Ты дочь забывшего себя народа и города этого, где наперегонки скачет, споря, статистическая цифирь о домашних собаках и бездомных детях. Тебя, бесправную и поруганную, уже и в отечественных этих самых посольствах не принимают осевшие там, в видах административного наказания, подонки россиянского истеблишмента — скажи спасибо, если не стукнут местной работорговой мафии, что еще, мол, одна беглянка сама объявилась… Дочь народа, нагло оттесненного уже в область исторических фальсификаций и безбожно перевираемых преданий, не знавшая материнских песен, отнятых телеящиком, ты едва ли не осталась и без матери — справившей на присланный тобою твой первый заграничный, завлекающий своей суммой гонорар шикарный, давно присмотренный демисезонный бурнус и телевизор тот же, новый, чтоб переживать за мексиканских сироток; и отвращенная абортами за счет сутенера-сожителя, никогда ты не будешь и не захочешь иметь детей, наглядевшись досыта и уверившись, что дети — это зло или, по меньшей мере, самое слабое место человека — человека делового, разумеется. И однажды, болтаясь на поручне в вагоне расхлябанного чикагского сабвея, ты вспомнишь толпу эту на остановке маршрутного такси, лицо толпы этой с равнодушием и еще с чем-то, ошибочно называемым терпеньем, в глазах; и вдруг покажется тебе, что предавших, продавших тебя вместе со всей твоей дешевой китайской косметикой, физиологическими органами, с детскими еще мечтами о суженом и о теплом тельце ребенка у набухшей груди, — что их не сотня-другая миллионов с шестой части суши, а куда больше, неохватно много этих самых россиян, как болото засосавших, втянувших в себя какие ни есть миллиарды человеческие без остатка, и что никого на свете, кроме этих россиян, нету. И не то что жутко, а отрадно-пусто тебе станет, свободно, и ты подумаешь: значит, бога нет.
43
Возвращался поездом. Не видно было нигде снега — выпадал, наверное, но стаял без следа. На всем долгом протяжении пути, куда только достигал взгляд из вагонного окна, разлеглась распутица в самой ее глухой поре: круто развороченная и замешанная грязь улиц в пристанционных поселках, залитые жижей колдобины дорог и разъезженные до безобразия кромки полей, часто непаханных, с почерневшей стерней, грязные сапоги немногого на остановках провинциального люда, и все под ветреным накрапом низких, неостановимо движущихся на восток серых небес. Попутно, на восток, где воли больше, небо посветлей и выше, где время уже не так безумно рвет постромки, укорачивая в вечной спешке жизнь, смиряется помалу, а над безотрадным где-нибудь взгорьем степным, над пустой, как выболевшие глаза, далью и вовсе замедляется, не бежать, отстукивая колесами, но течь начинает выбравшейся из теснин водою, медля больше нужного, иногда кажется, закруживая даже — у осинничка дальнего осиротелого, у двух ли, трех соломенных ометов, расползшихся за балкой, над сокровенно зеленеющим озимым клином…

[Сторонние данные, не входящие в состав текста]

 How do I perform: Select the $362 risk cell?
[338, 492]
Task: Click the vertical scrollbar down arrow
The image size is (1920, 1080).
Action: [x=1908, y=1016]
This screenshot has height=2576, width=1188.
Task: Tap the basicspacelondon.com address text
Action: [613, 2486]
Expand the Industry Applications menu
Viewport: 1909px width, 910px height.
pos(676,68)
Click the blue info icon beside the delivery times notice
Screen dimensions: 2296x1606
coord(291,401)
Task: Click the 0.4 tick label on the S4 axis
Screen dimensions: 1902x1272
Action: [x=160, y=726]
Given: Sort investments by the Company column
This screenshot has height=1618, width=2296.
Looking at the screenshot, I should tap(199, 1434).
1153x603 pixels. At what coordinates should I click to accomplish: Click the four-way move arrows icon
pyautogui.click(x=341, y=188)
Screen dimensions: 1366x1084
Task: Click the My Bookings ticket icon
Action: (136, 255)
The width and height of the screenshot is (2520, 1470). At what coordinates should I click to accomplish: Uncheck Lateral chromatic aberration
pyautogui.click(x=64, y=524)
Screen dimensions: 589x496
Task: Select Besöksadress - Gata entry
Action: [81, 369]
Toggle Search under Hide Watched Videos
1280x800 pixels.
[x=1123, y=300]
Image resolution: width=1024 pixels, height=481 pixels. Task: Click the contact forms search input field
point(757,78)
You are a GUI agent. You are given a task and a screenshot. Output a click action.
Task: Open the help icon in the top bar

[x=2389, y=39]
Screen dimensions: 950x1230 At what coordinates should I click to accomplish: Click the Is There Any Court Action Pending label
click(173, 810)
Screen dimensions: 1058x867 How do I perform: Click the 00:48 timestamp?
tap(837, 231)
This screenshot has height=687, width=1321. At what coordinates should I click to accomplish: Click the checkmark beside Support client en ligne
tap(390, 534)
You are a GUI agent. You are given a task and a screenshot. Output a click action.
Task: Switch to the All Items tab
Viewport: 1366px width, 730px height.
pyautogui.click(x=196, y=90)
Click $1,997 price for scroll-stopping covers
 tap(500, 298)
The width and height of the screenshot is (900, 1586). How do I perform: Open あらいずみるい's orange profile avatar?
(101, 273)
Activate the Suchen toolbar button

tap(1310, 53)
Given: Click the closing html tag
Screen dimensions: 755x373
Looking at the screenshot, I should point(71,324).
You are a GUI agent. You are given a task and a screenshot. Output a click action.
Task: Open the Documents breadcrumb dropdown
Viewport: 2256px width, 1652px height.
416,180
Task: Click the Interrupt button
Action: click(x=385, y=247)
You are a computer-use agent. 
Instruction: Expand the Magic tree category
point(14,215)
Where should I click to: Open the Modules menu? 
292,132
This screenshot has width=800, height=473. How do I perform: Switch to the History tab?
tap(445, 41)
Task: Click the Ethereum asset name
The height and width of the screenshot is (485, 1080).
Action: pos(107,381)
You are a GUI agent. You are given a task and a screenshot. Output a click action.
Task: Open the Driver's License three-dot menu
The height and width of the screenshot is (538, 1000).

— …Ни убавить, не прибавить, в сущности, — пролистал больше для виду историю болезни Колечицкий, отложил. Их сверстник, а уже доктор наук медицинских, профессор, юношески белобрысый и с тонким румянцем лица, но четкий в словах и движениях, во взгляде прямом, повелительном. — Ознакомился вчера, после звонка вашего. Медикаментоз, методики у Цимберга те же, что и у нас, с вариациями разве что; но это дело вкуса, скорее предпочтений, и если сказываются на результате, то лишь в связи с индивидуальными особенностями пациента, не более того. А дозу, а пушка — она везде пушка… То есть лечит вас Иосиф, если не ошибаюсь, Натанович, я его знаю, встречался, по общепринятым ныне в мире параметрам комбинированной химиолучевой терапии, наиболее проверенным, надежным.